Drawing Portraits with the Barnet Guild of Artists
I FINALLY TOOK the plunge today and joined in drawing portraits with the Barnet Guild of Artists at their Whalebones studio headquarters.
Whalebones is a 200-year-old house in very rural grounds between Barnet hospital and Wood Street whose entrance is marked by the arch of two old jaw bones from a blue whale. This was established in those days before conservation concerns became the necessary concern that they are today. A small part of the estate consists of a wooden courtyard comprising of old stables, a clocktower and the wooden shed used a studio by Barnet Guild of Artists.
It is at this studio that a wide range of artistic activities takes place and in which the Guild’s numerous members take part. I became a member about three years ago and it played a large part in reigniting my love of painting in oils. My recent paintings have consisted of various musicians and actors from photos, particularly for my #RIP2016 project. But I was always having the nagging feeling that this wasn’t REAL painting and that to draw proper portrait from real life would be more challenging and satisfying. So, having finally found out about the Friday portraits sessions, I was keen to get involved as soon as I could.
Our model today was Judith, who is a friend of veterinary surgeon, Gerard, one of the artists. Under the gentle organisation of Bryan Poliakoff, more than ten of us set about with pencils, charcoals, acrylics, pastels and water colours to try to immortalise Judith within the two hour period. As it was my first time, I just came equipped with pencils and did my best to reproduce a faithful likeness of our sitter. In my mind’s eye, it is a straight portrait.
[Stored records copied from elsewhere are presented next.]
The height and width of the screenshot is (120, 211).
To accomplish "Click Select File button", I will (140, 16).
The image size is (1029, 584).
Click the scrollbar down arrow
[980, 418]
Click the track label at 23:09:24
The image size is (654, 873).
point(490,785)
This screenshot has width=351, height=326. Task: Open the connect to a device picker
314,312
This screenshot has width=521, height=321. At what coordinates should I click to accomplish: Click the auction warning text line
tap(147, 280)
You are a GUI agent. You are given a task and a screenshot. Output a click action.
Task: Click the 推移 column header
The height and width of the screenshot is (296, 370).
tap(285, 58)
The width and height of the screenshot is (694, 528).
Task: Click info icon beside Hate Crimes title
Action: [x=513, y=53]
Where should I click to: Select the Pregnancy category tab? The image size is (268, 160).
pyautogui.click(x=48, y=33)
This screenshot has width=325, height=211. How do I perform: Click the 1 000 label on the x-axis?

However, several of the others immediately saw it as a caricature. I’m not sure that it is but the technique of still suing cross-hatching with pencils possibly gives it that feel. Once a caricaturist, always one, apparently. I will be keen to go equipped with oil paints next time and produce something completely different.
A thoroughly enjoyable two hours – not much talking or socialising; everyone is obviously there to work – and one which I hope to make a regular habit of. Anything to keep the eye in.